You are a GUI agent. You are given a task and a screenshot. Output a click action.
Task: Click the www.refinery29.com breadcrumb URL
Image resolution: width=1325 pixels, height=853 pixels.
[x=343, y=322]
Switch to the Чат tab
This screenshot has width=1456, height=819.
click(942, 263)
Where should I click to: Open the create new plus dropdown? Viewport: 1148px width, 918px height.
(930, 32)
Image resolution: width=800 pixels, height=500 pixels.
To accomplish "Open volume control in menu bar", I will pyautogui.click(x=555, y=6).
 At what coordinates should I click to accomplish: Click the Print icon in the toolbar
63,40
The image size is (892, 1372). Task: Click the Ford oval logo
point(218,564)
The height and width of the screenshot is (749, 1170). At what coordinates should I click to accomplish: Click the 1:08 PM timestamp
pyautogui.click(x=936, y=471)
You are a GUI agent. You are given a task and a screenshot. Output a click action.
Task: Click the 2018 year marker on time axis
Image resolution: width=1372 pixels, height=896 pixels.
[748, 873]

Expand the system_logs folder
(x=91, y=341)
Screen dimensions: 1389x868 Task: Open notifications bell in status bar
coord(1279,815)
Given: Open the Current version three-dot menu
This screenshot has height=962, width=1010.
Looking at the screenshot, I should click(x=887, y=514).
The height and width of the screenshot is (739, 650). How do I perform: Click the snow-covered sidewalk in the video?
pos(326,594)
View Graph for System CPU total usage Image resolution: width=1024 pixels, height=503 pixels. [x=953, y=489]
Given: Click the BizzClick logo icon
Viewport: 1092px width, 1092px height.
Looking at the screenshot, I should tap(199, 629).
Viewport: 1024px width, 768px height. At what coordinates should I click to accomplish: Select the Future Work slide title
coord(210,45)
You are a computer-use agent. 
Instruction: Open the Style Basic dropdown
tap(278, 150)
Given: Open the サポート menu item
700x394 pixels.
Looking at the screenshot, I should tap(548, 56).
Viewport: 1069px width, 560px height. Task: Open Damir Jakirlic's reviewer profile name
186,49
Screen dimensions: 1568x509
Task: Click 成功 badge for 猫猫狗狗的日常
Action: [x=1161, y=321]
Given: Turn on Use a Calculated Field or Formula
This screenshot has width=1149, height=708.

WHAT TO PRODUCE: Copy out, word for word, the lines of the material from the one containing "You are a computer-use agent." through the last line of the material, including both ends.

EXERCISE OUTPUT:
You are a computer-use agent. 
Instruction: Open the Style Basic dropdown
tap(278, 150)
Given: Open the サポート menu item
700x394 pixels.
Looking at the screenshot, I should tap(548, 56).
Viewport: 1069px width, 560px height. Task: Open Damir Jakirlic's reviewer profile name
186,49
Screen dimensions: 1568x509
Task: Click 成功 badge for 猫猫狗狗的日常
Action: [x=1161, y=321]
Given: Turn on Use a Calculated Field or Formula
This screenshot has width=1149, height=708.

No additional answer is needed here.